Same with diet. But it’s far more complicated to be as clear with my goal. since setting food goals is harder, but also induces more and more complexity and obsession. So I’ve started to set less “this is good, do this so may times” and work toward intuitive eating. Right now, the things I’m working on:

  1. Be aware when I’m talking diet rhetoric to myself. Counting calories, thinking a food I want is “bad,” or trying to eat less. Simply acknowledge these thoughts and let them go.
  2. Eating for satisfaction. What will satisfy me the most? This isn’t about eating protein to stay full. It’s being aware when I am hungry (or full), and thinking about what will satisfy me. I also have to be aware of NOT eating when I just want to eat something I’d planned to eat. This can be more complicated as I prepare more and more foods I want to try or am looking forward to. But I’m working toward simply eating when I’m hungry, and only eating the meal that sounds satisfying.
  3. Branch away from “weight loss foods.” For example, I used to try to eat the lowest calorie thing, even if it didn’t taste good. And often those foods didn’t satisfy me. Instead, I’m trying to be more adventurous with cooking, or even eating out. Try new dishes, and explore different cultures. It’s hatch chili season, so I bought some chilis, and made some dishes this weekend. I also wanted to try making gyoza, so I put together some gyoza this weekend. I also want to make falafel. So I’ve researched some recipes and want to make falafel, fattoush salad and tzaziki.  I’m excited to try new, interesting foods. So sometimes this makes me want to eat even when I’m not hungry. But being intuitive about it, realizing the food won’t disappear tomorrow if I don’t eat them today, and that it’s OK to make foods, not like them, and move on without being a failure. Often a whole recipe is cheaper than a single dish at a nice restaurant. If I ordered a restaurant dish and didn’t like it, I’d move on. So I’m trying to explore more, take more risks, and really enjoy eating again.

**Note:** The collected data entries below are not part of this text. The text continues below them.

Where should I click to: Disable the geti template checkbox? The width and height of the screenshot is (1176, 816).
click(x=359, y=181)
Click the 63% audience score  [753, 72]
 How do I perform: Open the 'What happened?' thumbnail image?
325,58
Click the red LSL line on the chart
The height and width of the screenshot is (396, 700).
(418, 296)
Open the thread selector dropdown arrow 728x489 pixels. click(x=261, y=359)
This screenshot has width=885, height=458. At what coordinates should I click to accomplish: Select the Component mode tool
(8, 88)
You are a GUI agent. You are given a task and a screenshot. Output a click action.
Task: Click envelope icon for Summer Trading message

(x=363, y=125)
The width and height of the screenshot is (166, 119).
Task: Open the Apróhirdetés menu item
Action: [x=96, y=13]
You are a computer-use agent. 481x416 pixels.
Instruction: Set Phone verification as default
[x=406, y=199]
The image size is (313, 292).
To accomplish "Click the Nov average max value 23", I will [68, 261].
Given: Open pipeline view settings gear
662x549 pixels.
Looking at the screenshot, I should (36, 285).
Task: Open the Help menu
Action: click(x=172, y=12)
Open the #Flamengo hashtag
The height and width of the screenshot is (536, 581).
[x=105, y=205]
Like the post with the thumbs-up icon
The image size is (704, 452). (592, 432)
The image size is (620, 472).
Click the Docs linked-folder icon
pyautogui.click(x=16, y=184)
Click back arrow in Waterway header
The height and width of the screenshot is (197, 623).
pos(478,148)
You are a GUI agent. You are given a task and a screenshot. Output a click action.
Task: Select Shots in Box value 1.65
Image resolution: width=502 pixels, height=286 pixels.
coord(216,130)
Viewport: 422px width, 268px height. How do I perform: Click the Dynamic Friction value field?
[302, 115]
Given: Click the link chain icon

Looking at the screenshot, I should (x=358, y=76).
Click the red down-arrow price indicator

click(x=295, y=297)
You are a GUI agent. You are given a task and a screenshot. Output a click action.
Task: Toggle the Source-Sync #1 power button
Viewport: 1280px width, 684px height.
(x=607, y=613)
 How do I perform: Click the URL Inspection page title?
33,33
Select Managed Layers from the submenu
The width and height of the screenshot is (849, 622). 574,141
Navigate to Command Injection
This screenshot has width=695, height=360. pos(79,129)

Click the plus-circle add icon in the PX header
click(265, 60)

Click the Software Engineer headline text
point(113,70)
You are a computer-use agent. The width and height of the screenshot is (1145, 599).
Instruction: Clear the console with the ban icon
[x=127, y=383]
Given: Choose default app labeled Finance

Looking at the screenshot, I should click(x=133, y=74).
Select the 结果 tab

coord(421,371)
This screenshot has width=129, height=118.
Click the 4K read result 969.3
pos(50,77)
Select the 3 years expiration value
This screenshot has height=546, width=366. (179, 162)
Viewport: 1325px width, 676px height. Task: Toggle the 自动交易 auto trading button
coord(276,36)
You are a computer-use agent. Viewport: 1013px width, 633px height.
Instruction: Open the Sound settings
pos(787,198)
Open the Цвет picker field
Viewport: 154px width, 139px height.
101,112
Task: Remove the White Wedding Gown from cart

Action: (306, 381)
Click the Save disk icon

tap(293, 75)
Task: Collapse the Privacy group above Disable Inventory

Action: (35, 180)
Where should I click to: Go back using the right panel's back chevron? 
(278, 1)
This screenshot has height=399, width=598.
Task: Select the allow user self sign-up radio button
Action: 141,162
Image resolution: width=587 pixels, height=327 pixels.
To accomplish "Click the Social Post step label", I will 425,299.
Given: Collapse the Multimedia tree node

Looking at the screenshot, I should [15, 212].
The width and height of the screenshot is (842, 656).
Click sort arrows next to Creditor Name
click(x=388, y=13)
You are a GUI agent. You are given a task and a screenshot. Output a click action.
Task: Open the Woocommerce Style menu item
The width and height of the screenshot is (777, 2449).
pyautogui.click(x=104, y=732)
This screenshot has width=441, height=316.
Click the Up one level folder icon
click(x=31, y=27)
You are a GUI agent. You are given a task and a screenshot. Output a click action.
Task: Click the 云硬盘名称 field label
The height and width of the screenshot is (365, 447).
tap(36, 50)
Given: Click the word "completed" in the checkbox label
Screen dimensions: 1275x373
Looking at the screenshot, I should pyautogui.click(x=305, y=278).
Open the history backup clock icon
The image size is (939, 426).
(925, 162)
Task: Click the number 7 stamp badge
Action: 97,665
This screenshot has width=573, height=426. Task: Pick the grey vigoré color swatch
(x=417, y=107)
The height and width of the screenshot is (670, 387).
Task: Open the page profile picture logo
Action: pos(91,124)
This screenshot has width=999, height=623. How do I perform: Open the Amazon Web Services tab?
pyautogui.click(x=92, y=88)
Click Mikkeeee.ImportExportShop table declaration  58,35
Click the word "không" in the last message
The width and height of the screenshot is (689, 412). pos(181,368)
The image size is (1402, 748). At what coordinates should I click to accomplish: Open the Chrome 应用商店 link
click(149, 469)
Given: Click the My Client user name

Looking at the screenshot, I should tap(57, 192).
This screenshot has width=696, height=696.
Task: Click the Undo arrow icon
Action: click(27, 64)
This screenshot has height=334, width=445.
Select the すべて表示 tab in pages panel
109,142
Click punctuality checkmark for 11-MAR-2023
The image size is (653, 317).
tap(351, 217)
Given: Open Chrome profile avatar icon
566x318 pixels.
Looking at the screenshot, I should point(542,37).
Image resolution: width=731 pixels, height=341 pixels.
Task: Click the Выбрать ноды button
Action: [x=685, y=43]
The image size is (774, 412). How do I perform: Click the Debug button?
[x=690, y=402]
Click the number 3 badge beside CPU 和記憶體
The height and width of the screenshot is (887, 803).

Right now, these are my goals. A few of my “friends” mocked my attempt to eat intentionally. Saying intuitive eating is just another diet scam, and the only way to lose is to exercise more, and eat less. But, let’s be honest, that’s a short term solution, at best. So why not try something new? Why not try some variety? Why not really try to eat things that are satisfying in my soul?

The hardest part is going it alone. Having a hard time connecting with others over my journey. But just as I’ve chosen a life single, rather than getting married and having children, and have had several jobs that I’m the only one in the role, often charting a path that’s better than the person who gave me the job saw, I truly enjoy those journeys. So, why can’t I can also take this path alone? Friends who are real friends will be excited I’m trying more adventurous foods. I’ll keep moving forward, keep adapting and changing, and I have faith that I will eventually find my way. Despite feeling more isolated. And I’ll overcome my self-doubt and work to quell the need for reassurance.